Collected data

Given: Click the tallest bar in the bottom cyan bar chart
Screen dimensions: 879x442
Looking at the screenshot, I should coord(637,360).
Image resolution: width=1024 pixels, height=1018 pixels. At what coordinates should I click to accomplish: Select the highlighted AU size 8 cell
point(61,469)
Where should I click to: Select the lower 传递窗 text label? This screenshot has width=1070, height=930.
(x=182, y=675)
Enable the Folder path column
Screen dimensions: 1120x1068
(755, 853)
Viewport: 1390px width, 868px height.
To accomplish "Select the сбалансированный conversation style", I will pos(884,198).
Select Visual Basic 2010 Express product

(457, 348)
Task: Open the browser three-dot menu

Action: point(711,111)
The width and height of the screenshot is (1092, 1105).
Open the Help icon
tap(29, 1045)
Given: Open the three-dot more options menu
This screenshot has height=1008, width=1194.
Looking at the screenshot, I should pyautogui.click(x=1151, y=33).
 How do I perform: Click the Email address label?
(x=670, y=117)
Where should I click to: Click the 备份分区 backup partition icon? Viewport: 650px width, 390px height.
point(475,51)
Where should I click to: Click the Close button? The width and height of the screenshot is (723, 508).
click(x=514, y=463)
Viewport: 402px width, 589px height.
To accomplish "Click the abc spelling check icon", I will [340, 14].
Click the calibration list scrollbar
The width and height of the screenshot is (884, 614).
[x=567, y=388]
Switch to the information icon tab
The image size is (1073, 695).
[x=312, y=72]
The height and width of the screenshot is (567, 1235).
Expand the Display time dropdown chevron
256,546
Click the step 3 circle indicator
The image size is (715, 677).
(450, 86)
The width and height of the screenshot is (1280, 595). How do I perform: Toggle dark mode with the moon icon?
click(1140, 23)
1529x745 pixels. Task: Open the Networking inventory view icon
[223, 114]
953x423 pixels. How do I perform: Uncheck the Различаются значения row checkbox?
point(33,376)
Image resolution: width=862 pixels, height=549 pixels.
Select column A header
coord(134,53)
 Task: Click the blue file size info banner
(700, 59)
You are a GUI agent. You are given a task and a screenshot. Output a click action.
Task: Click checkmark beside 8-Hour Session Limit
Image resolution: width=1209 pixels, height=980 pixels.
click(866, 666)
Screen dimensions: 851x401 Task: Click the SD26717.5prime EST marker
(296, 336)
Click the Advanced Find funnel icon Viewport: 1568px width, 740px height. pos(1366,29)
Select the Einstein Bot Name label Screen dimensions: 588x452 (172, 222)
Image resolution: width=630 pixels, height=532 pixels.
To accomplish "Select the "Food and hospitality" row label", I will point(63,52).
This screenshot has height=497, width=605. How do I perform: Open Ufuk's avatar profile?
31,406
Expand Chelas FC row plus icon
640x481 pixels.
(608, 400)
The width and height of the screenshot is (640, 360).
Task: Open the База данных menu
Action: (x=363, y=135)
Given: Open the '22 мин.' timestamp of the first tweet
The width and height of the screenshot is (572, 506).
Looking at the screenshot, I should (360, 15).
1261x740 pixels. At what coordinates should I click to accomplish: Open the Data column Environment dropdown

» Exercise requirements: Set down exactly the lines that begin with the one containing "Expand the Display time dropdown chevron" and end with the last line above, and no others.

» Written response:
Expand the Display time dropdown chevron
256,546
Click the step 3 circle indicator
The image size is (715, 677).
(450, 86)
The width and height of the screenshot is (1280, 595). How do I perform: Toggle dark mode with the moon icon?
click(1140, 23)
1529x745 pixels. Task: Open the Networking inventory view icon
[223, 114]
953x423 pixels. How do I perform: Uncheck the Различаются значения row checkbox?
point(33,376)
Image resolution: width=862 pixels, height=549 pixels.
Select column A header
coord(134,53)
 Task: Click the blue file size info banner
(700, 59)
You are a GUI agent. You are given a task and a screenshot. Output a click action.
Task: Click checkmark beside 8-Hour Session Limit
Image resolution: width=1209 pixels, height=980 pixels.
click(866, 666)
Screen dimensions: 851x401 Task: Click the SD26717.5prime EST marker
(296, 336)
Click the Advanced Find funnel icon Viewport: 1568px width, 740px height. pos(1366,29)
Select the Einstein Bot Name label Screen dimensions: 588x452 (172, 222)
Image resolution: width=630 pixels, height=532 pixels.
To accomplish "Select the "Food and hospitality" row label", I will point(63,52).
This screenshot has height=497, width=605. How do I perform: Open Ufuk's avatar profile?
31,406
Expand Chelas FC row plus icon
640x481 pixels.
(608, 400)
The width and height of the screenshot is (640, 360).
Task: Open the База данных menu
Action: (x=363, y=135)
Given: Open the '22 мин.' timestamp of the first tweet
The width and height of the screenshot is (572, 506).
Looking at the screenshot, I should (360, 15).
1261x740 pixels. At what coordinates should I click to accomplish: Open the Data column Environment dropdown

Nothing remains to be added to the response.